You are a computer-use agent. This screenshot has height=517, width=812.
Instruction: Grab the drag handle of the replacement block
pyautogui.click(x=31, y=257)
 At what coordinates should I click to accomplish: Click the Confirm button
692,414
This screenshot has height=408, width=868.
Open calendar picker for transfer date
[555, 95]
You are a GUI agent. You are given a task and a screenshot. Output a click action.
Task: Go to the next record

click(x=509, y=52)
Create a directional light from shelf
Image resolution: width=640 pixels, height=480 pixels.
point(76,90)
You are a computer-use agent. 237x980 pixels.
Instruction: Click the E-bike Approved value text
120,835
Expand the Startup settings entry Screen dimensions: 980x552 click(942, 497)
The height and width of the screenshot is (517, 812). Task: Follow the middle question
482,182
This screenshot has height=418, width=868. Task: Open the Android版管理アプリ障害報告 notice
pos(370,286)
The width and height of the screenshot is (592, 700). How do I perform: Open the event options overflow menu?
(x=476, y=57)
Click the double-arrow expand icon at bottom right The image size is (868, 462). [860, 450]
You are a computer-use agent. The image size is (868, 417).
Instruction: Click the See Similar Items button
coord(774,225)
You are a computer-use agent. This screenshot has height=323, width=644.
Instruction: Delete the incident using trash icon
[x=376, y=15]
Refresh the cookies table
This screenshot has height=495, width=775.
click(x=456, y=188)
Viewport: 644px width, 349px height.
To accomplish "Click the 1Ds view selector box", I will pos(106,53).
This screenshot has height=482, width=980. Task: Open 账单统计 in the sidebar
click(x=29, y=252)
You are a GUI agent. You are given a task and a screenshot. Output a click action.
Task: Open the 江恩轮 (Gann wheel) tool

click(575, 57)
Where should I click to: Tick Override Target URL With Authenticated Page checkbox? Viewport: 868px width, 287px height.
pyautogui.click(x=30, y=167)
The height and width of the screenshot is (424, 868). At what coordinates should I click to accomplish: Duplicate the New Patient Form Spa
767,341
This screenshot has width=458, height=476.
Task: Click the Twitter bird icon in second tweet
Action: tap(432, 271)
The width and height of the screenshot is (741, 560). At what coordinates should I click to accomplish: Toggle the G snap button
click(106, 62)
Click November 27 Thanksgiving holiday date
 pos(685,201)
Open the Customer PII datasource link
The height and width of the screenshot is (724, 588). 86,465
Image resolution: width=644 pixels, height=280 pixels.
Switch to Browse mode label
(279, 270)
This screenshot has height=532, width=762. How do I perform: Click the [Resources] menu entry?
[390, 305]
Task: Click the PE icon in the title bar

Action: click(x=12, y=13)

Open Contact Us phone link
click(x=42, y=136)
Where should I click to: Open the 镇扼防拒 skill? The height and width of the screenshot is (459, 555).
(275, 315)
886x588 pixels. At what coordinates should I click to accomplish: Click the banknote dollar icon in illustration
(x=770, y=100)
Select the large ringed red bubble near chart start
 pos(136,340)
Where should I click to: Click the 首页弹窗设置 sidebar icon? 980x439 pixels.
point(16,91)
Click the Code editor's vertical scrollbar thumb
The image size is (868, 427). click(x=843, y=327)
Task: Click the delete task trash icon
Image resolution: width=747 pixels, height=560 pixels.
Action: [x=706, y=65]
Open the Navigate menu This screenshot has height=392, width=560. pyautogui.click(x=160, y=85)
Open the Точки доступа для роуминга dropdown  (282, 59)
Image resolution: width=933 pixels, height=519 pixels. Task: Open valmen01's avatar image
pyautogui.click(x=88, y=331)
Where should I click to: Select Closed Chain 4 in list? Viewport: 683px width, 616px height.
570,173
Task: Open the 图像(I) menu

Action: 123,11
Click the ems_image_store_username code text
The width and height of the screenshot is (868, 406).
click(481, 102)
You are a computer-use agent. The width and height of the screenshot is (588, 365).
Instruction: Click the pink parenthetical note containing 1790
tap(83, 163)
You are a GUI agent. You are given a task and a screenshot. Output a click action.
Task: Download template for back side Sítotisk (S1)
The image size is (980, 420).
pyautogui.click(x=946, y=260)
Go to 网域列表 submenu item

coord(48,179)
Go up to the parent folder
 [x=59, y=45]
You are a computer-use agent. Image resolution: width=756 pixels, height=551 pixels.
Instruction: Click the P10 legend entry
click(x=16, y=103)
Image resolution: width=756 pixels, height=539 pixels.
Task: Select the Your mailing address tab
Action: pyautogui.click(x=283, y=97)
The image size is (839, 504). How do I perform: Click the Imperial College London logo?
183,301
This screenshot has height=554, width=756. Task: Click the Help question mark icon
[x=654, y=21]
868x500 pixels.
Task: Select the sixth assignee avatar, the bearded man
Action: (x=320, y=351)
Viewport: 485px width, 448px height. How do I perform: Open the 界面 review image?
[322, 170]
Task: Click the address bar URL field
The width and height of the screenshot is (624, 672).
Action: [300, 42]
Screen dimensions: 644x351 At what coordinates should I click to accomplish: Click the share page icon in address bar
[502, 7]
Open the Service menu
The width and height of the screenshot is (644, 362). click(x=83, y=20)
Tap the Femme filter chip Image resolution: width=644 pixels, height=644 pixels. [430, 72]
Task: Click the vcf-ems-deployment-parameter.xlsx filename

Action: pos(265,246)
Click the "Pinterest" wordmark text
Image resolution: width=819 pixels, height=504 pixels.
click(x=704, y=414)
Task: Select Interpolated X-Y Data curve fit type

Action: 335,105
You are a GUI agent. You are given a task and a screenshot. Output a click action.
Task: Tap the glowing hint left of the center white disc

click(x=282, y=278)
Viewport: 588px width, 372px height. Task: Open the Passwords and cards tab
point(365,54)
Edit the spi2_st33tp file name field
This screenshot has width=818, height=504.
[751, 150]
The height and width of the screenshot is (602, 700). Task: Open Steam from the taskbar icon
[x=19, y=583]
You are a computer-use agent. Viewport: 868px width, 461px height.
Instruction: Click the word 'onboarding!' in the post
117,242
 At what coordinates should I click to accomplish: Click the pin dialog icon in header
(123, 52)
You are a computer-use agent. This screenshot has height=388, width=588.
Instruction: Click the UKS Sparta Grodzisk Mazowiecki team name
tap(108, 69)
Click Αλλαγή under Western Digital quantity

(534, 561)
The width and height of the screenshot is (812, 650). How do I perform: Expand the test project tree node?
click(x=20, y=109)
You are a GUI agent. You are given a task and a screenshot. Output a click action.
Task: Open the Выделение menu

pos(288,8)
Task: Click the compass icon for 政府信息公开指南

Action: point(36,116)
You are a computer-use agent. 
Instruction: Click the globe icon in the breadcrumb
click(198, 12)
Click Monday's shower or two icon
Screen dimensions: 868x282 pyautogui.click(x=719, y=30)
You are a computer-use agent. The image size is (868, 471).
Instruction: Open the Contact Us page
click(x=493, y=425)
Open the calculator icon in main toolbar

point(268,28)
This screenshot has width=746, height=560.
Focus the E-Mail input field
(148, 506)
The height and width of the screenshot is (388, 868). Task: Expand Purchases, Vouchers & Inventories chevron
· · · · ·
◆ **Instructions for the task**
Copy each line from the records above that includes the string "computer".

◆ **Exercise response**
You are a computer-use agent. This screenshot has height=517, width=812.
You are a computer-use agent. 237x980 pixels.
You are a computer-use agent. The image size is (868, 417).
You are a computer-use agent. This screenshot has height=323, width=644.
You are a computer-use agent. The width and height of the screenshot is (588, 365).
You are a computer-use agent. Image resolution: width=756 pixels, height=551 pixels.
You are a computer-use agent. Viewport: 868px width, 461px height.
You are a computer-use agent. This screenshot has height=388, width=588.
You are a computer-use agent. 
You are a computer-use agent. The image size is (868, 471).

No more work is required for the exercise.